_Problem_
Reproduce as a numbered list everything in the records from the line containing "The width and height of the screenshot is (1568, 339)." down to the line containing "click(175, 191)", both included, omitting any blank lines.

_Records for this task_

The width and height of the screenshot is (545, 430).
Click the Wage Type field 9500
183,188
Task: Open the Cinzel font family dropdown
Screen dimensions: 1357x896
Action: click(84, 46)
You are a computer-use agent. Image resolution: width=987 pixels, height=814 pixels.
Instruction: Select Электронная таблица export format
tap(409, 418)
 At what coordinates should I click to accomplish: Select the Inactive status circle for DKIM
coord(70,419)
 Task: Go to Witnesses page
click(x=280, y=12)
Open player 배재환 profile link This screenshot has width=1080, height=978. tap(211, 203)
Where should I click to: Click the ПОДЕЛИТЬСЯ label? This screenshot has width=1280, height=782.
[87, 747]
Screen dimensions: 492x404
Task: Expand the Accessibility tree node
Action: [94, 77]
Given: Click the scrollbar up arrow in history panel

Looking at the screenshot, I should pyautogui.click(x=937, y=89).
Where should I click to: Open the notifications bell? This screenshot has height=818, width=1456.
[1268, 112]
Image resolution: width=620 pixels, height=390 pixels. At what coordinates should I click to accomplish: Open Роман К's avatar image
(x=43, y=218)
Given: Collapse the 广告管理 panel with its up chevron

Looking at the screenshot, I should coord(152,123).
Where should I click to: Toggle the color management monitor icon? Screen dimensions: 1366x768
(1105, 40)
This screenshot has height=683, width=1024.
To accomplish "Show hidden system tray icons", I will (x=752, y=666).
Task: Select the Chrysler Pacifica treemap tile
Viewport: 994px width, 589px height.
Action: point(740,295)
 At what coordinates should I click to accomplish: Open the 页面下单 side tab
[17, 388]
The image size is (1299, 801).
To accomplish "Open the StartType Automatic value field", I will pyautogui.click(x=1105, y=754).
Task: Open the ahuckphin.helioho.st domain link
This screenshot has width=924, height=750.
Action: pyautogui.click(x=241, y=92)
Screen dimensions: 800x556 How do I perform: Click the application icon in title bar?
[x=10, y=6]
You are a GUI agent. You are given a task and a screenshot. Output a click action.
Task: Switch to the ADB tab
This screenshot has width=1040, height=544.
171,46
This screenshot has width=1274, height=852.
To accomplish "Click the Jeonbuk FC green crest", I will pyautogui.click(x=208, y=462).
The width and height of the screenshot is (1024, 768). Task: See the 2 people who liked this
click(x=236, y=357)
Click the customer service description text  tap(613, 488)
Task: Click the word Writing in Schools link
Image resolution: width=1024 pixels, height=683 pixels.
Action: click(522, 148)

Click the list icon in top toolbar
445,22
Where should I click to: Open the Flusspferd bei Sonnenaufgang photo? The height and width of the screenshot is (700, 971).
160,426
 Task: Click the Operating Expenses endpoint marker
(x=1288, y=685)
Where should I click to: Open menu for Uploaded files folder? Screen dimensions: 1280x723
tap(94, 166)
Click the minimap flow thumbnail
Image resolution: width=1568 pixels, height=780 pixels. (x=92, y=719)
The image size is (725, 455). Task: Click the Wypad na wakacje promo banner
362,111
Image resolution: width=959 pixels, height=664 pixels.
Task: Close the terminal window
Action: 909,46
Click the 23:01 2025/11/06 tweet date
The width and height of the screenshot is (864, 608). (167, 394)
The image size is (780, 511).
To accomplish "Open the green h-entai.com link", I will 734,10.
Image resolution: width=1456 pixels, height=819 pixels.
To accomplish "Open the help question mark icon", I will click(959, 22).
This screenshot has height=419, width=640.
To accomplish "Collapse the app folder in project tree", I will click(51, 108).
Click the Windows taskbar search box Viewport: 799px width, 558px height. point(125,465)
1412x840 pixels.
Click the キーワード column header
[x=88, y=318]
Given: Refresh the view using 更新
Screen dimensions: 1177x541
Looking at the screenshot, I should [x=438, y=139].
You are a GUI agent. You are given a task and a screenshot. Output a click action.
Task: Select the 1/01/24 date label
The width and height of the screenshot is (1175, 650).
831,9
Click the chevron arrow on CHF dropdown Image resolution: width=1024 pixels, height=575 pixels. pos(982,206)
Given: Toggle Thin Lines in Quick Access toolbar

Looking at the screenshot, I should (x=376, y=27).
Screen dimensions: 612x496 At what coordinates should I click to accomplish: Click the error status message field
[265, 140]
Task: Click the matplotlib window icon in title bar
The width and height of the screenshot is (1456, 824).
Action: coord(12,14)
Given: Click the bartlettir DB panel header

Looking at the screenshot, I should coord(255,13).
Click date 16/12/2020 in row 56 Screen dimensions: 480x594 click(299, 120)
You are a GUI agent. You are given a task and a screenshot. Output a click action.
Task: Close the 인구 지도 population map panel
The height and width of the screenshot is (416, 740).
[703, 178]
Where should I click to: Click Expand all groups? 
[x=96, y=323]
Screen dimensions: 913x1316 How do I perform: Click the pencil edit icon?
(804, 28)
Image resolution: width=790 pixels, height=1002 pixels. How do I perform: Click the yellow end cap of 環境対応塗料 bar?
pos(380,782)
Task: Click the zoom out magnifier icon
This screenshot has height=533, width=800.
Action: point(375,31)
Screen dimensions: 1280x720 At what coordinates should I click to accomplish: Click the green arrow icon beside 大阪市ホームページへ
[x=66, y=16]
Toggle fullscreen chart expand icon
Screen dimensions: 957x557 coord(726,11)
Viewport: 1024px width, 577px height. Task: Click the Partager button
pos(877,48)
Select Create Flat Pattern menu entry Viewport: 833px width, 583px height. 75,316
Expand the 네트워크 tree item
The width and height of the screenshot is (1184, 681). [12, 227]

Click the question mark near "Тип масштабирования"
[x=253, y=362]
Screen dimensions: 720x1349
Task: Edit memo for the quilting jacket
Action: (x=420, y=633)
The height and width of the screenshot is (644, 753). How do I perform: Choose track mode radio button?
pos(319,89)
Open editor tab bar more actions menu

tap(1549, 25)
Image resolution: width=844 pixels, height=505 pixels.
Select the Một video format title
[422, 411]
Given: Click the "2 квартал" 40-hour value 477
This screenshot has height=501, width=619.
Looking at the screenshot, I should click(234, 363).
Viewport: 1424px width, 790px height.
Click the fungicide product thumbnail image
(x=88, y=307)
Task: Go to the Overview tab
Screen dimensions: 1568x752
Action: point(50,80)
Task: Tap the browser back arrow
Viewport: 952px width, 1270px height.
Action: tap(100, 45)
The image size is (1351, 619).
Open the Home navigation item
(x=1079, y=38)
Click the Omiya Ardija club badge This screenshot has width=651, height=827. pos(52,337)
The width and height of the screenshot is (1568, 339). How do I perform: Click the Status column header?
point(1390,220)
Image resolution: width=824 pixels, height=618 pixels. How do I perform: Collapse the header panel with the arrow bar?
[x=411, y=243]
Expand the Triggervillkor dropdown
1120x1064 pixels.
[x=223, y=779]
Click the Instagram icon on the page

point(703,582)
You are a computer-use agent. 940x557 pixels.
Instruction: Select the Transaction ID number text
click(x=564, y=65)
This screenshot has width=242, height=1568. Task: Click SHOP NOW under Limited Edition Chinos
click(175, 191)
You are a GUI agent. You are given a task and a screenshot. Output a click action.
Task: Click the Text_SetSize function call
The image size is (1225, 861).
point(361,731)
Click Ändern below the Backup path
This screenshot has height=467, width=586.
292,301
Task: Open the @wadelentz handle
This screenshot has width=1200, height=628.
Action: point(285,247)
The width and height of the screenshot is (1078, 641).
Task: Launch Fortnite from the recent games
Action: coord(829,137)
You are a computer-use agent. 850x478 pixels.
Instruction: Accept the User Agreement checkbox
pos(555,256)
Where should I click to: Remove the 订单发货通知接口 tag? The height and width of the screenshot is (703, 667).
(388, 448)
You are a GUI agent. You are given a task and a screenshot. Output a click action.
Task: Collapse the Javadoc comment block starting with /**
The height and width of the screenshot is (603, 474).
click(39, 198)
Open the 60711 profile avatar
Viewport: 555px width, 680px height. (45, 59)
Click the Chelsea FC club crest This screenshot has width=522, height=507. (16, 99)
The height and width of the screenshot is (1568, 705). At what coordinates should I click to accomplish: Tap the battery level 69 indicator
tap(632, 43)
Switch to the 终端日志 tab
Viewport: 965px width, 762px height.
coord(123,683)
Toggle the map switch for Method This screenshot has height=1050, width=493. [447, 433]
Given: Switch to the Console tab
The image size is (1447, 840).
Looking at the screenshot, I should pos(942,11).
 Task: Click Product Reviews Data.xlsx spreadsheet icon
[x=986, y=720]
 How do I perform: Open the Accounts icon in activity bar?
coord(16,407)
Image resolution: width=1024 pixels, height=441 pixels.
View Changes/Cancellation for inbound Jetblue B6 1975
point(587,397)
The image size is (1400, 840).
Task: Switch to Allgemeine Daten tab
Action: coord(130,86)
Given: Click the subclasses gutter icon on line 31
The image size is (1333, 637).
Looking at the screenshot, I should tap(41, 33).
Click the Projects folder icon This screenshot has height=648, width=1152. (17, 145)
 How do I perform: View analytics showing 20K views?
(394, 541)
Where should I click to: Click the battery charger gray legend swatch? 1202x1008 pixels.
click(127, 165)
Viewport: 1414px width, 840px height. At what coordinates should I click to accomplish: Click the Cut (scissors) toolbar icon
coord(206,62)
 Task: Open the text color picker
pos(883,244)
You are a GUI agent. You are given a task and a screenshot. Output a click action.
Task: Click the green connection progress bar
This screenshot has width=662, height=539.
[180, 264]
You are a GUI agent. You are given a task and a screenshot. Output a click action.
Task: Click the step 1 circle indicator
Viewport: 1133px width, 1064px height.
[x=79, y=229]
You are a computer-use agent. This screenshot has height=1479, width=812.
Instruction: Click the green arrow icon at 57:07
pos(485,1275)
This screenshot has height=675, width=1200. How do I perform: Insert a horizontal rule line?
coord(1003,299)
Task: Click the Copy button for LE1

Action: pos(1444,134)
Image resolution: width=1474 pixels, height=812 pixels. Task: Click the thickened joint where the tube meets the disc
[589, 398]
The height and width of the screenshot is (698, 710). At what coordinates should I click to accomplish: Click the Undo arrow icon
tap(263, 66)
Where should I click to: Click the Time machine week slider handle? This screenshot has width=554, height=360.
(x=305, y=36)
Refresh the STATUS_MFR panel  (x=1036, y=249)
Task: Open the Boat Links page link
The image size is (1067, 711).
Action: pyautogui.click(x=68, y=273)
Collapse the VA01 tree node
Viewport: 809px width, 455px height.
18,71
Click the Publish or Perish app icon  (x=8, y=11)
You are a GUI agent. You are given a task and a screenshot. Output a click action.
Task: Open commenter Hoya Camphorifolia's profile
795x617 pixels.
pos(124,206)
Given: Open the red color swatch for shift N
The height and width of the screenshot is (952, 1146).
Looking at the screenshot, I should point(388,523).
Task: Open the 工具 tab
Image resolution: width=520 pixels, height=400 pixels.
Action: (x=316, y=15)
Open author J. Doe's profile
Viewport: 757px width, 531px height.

_Worked answer_
1. The width and height of the screenshot is (1568, 339). How do I perform: Click the Status column header?
2. point(1390,220)
3. Image resolution: width=824 pixels, height=618 pixels. How do I perform: Collapse the header panel with the arrow bar?
4. [x=411, y=243]
5. Expand the Triggervillkor dropdown
6. 1120x1064 pixels.
7. [x=223, y=779]
8. Click the Instagram icon on the page
9. point(703,582)
10. You are a computer-use agent. 940x557 pixels.
11. Instruction: Select the Transaction ID number text
12. click(x=564, y=65)
13. This screenshot has width=242, height=1568. Task: Click SHOP NOW under Limited Edition Chinos
14. click(175, 191)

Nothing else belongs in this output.